> **Information shown**
======
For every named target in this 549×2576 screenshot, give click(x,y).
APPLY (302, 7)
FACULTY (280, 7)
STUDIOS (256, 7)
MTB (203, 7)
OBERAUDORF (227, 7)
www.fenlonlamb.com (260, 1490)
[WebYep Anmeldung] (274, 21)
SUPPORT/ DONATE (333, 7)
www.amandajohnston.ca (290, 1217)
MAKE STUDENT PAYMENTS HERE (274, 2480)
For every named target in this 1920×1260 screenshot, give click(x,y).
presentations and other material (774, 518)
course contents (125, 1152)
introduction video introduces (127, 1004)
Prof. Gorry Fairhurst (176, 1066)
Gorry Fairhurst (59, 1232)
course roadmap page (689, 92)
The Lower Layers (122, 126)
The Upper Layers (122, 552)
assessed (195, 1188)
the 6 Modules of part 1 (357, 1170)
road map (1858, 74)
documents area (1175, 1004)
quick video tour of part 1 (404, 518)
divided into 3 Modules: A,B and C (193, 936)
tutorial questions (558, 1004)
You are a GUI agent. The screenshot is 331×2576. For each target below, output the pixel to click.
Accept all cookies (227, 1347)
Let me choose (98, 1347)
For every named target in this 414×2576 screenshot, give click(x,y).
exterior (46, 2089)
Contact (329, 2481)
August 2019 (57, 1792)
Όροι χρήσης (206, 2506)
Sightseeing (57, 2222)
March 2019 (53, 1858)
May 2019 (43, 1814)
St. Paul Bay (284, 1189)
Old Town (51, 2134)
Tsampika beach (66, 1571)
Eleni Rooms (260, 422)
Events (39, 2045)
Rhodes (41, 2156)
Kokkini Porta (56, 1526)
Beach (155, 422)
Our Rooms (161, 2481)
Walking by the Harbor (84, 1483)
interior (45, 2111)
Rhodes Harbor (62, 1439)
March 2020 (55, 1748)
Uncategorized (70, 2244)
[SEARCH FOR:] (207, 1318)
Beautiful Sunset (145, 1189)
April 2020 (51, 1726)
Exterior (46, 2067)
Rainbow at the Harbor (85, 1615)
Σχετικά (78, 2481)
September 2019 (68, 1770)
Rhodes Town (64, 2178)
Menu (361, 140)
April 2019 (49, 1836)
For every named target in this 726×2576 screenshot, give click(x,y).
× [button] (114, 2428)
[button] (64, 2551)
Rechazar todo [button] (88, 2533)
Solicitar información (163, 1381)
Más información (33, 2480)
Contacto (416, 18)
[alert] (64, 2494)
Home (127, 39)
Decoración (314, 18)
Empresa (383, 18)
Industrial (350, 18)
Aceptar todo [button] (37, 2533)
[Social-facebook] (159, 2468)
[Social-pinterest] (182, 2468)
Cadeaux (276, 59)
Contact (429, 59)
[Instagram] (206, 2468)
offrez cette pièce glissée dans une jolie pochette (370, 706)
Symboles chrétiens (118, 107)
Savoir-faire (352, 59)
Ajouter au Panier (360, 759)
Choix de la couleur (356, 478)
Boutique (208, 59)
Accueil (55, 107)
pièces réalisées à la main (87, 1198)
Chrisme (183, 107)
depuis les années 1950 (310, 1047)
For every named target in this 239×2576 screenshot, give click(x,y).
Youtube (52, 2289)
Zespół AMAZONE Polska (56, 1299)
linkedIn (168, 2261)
======
> **Required action**
Copy all of the entries above exactly as shown.

> **Your solution**
For every named target in this 549×2576 screenshot, give click(x,y).
APPLY (302, 7)
FACULTY (280, 7)
STUDIOS (256, 7)
MTB (203, 7)
OBERAUDORF (227, 7)
www.fenlonlamb.com (260, 1490)
[WebYep Anmeldung] (274, 21)
SUPPORT/ DONATE (333, 7)
www.amandajohnston.ca (290, 1217)
MAKE STUDENT PAYMENTS HERE (274, 2480)
For every named target in this 1920×1260 screenshot, give click(x,y).
presentations and other material (774, 518)
course contents (125, 1152)
introduction video introduces (127, 1004)
Prof. Gorry Fairhurst (176, 1066)
Gorry Fairhurst (59, 1232)
course roadmap page (689, 92)
The Lower Layers (122, 126)
The Upper Layers (122, 552)
assessed (195, 1188)
the 6 Modules of part 1 (357, 1170)
road map (1858, 74)
documents area (1175, 1004)
quick video tour of part 1 (404, 518)
divided into 3 Modules: A,B and C (193, 936)
tutorial questions (558, 1004)
You are a GUI agent. The screenshot is 331×2576. For each target below, output the pixel to click.
Accept all cookies (227, 1347)
Let me choose (98, 1347)
For every named target in this 414×2576 screenshot, give click(x,y).
exterior (46, 2089)
Contact (329, 2481)
August 2019 (57, 1792)
Όροι χρήσης (206, 2506)
Sightseeing (57, 2222)
March 2019 (53, 1858)
May 2019 (43, 1814)
St. Paul Bay (284, 1189)
Old Town (51, 2134)
Tsampika beach (66, 1571)
Eleni Rooms (260, 422)
Events (39, 2045)
Rhodes (41, 2156)
Kokkini Porta (56, 1526)
Beach (155, 422)
Our Rooms (161, 2481)
Walking by the Harbor (84, 1483)
interior (45, 2111)
Rhodes Harbor (62, 1439)
March 2020 (55, 1748)
Uncategorized (70, 2244)
[SEARCH FOR:] (207, 1318)
Beautiful Sunset (145, 1189)
April 2020 (51, 1726)
Exterior (46, 2067)
Rainbow at the Harbor (85, 1615)
Σχετικά (78, 2481)
September 2019 (68, 1770)
Rhodes Town (64, 2178)
Menu (361, 140)
April 2019 (49, 1836)
For every named target in this 726×2576 screenshot, give click(x,y).
× [button] (114, 2428)
[button] (64, 2551)
Rechazar todo [button] (88, 2533)
Solicitar información (163, 1381)
Más información (33, 2480)
Contacto (416, 18)
[alert] (64, 2494)
Home (127, 39)
Decoración (314, 18)
Empresa (383, 18)
Industrial (350, 18)
Aceptar todo [button] (37, 2533)
[Social-facebook] (159, 2468)
[Social-pinterest] (182, 2468)
Cadeaux (276, 59)
Contact (429, 59)
[Instagram] (206, 2468)
offrez cette pièce glissée dans une jolie pochette (370, 706)
Symboles chrétiens (118, 107)
Savoir-faire (352, 59)
Ajouter au Panier (360, 759)
Choix de la couleur (356, 478)
Boutique (208, 59)
Accueil (55, 107)
pièces réalisées à la main (87, 1198)
Chrisme (183, 107)
depuis les années 1950 (310, 1047)
For every named target in this 239×2576 screenshot, give click(x,y).
Youtube (52, 2289)
Zespół AMAZONE Polska (56, 1299)
linkedIn (168, 2261)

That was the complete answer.